Protective effect of perindopril on diabetic retinopathy is associated with decreased vascular endothelial growth factor-to-pigment epithelium-derived factor ratio: involvement of a mitochondria-reactive oxygen species pathway

Zhi Zheng  1 Haibing ChenGenjie KeYing FanHaidong ZouXiaodong SunQing GuXun XuPatrick C P Ho
Affiliations

Protective effect of perindopril on diabetic retinopathy is associated with decreased vascular endothelial growth factor-to-pigment epithelium-derived factor ratio: involvement of a mitochondria-reactive oxygen species pathway

Zhi Zheng et al. Diabetes. 2009 Apr.

Abstract

Objective: This study aimed to verify whether the decreased vascular endothelial growth factor (VEGF)-to-pigment epithelium-derived factor (PEDF) ratio can serve as an indicator for the protective effect of angiotensin-converting enzyme inhibitors (ACEIs) on diabetic retinopathy (DR) and to investigate the role of mitochondrial reactive oxygen species (ROS) in the downregulated VEGF-to-PEDF ratio.

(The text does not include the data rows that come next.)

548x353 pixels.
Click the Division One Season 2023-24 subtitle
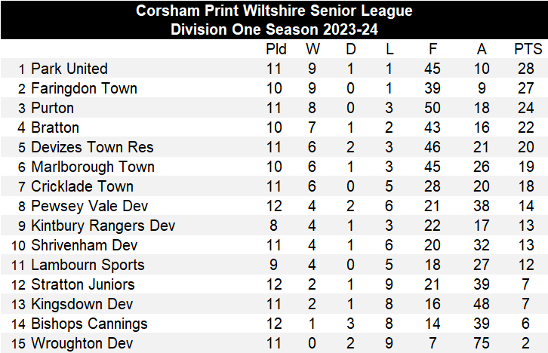pos(274,29)
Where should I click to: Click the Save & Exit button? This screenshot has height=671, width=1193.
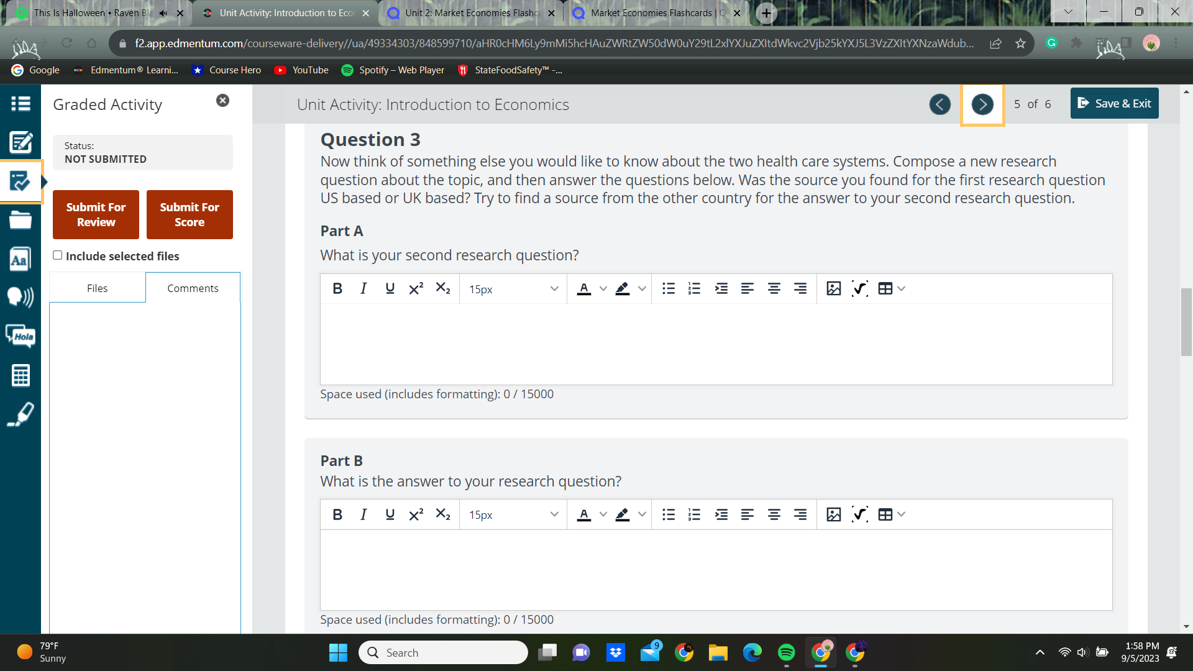tap(1114, 104)
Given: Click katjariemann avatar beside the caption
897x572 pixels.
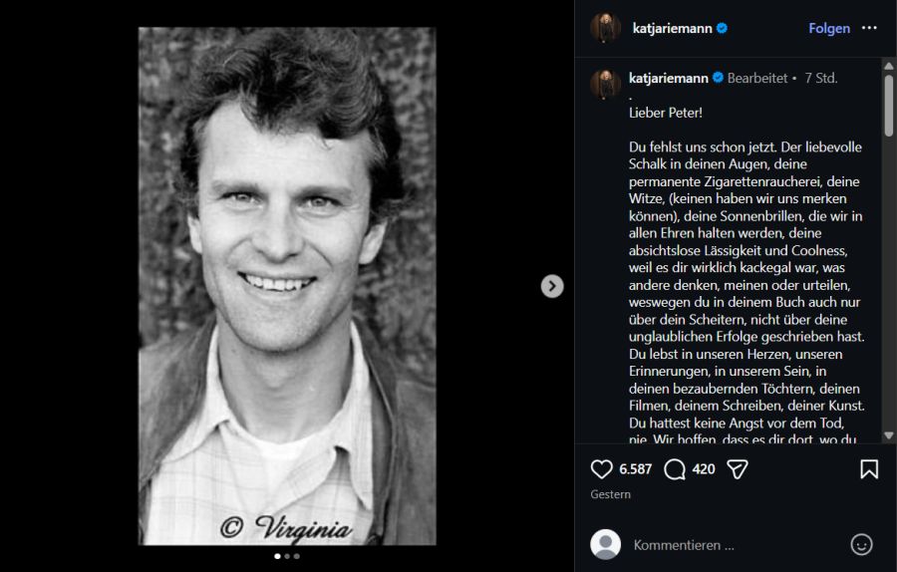Looking at the screenshot, I should pos(605,84).
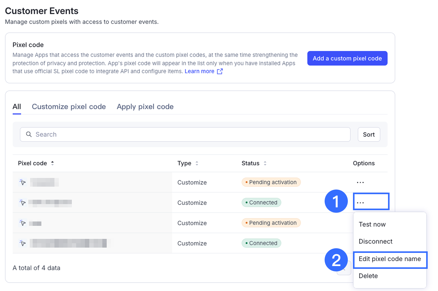
Task: Sort by Pixel code column arrows
Action: [53, 163]
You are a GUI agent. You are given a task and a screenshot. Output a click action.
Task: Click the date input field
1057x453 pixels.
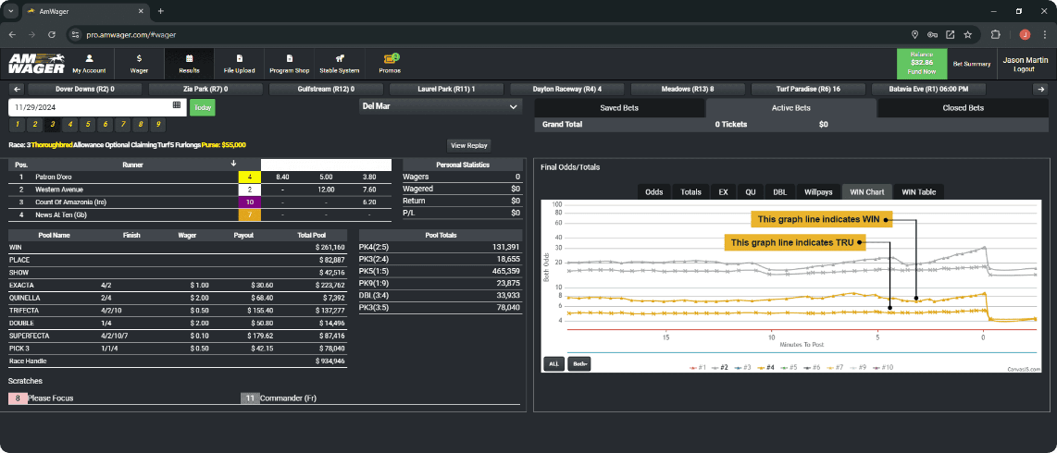tap(88, 106)
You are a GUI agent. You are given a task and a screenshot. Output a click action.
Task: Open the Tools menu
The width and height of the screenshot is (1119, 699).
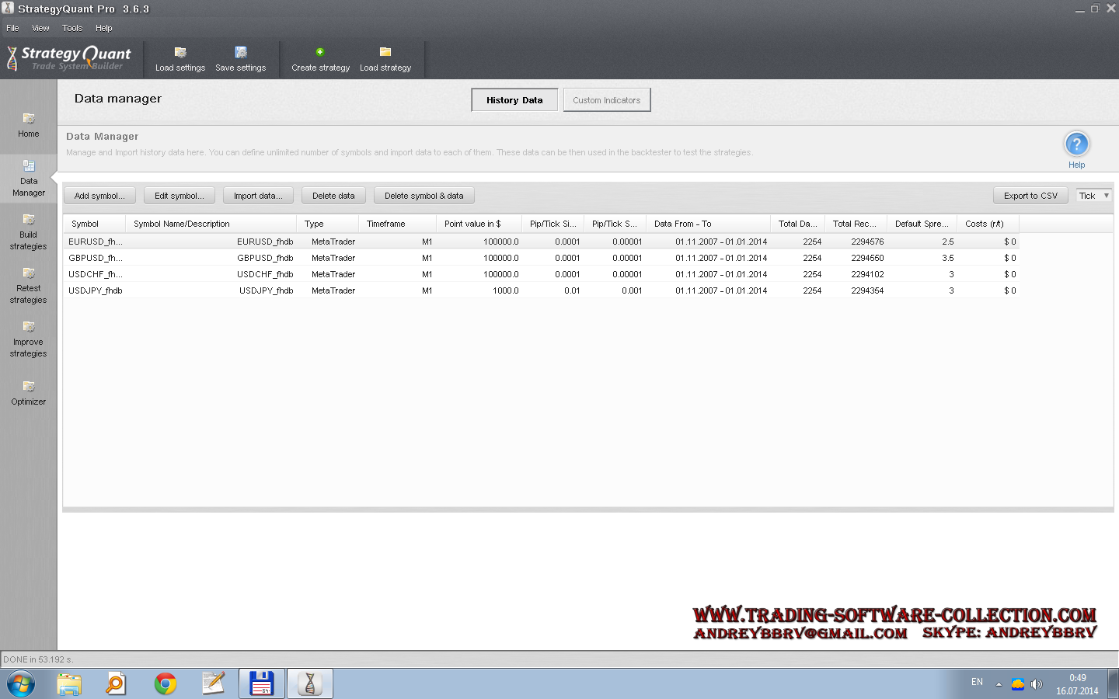coord(72,28)
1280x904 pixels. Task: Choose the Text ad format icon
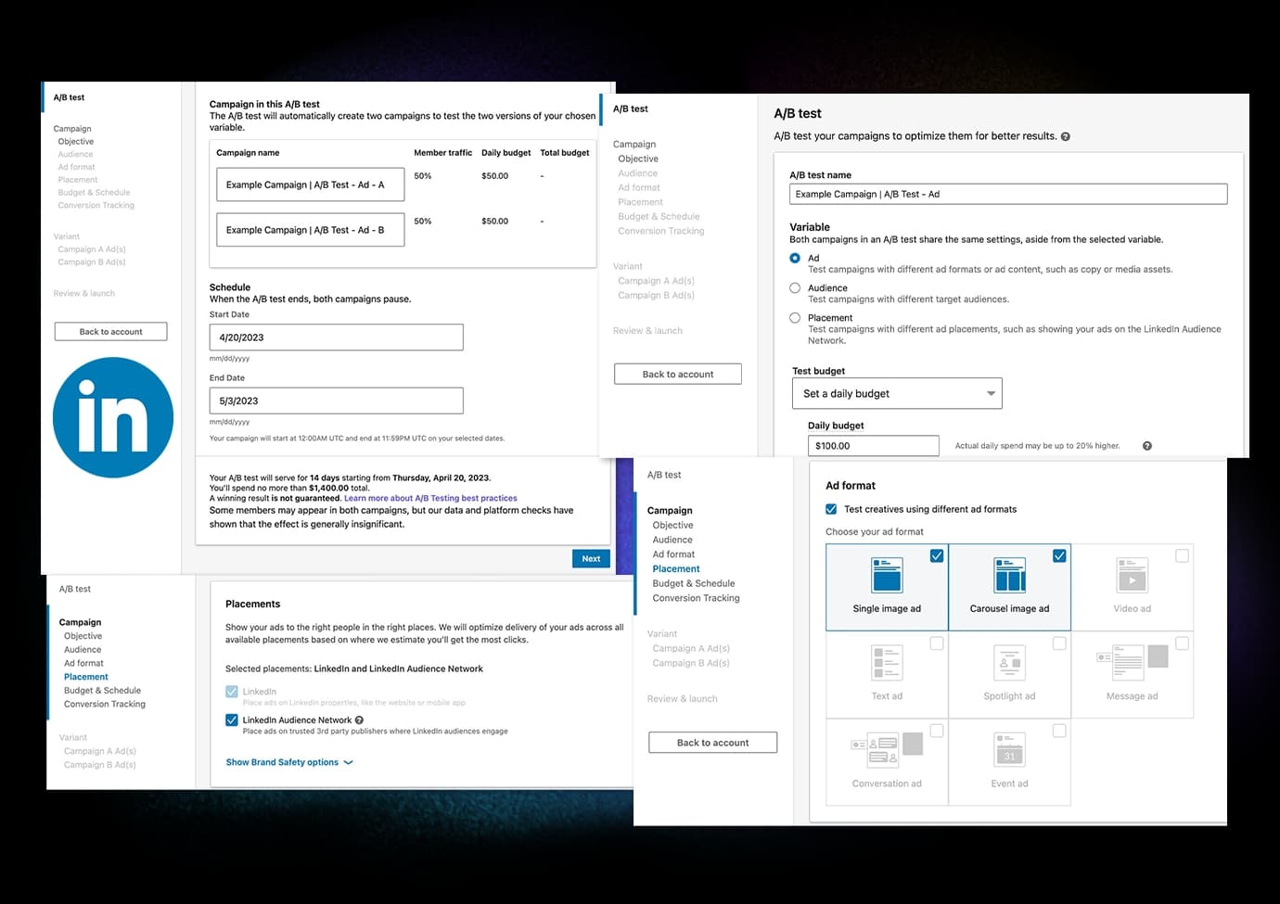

Research design and methods: Diabetic rats and control animals were randomly assigned to receive perindopril or vehicle for 24 weeks, and bovine retinal capillary endothelial cells (BRECs) were incubated with normal or high glucose with or without perindopril. VEGF, PEDF, PPARgamma, and uncoupling protein-2 (UCP-2) in the rat retinas or BREC extracts were examined by Western blotting and real-time RT-PCR. The levels of VEGF and PEDF in cell culture media were examined by ELISA. Mitochondrial membrane potential (Deltapsim) and ROS production were assayed using JC-1 or CM-H2DCFDA.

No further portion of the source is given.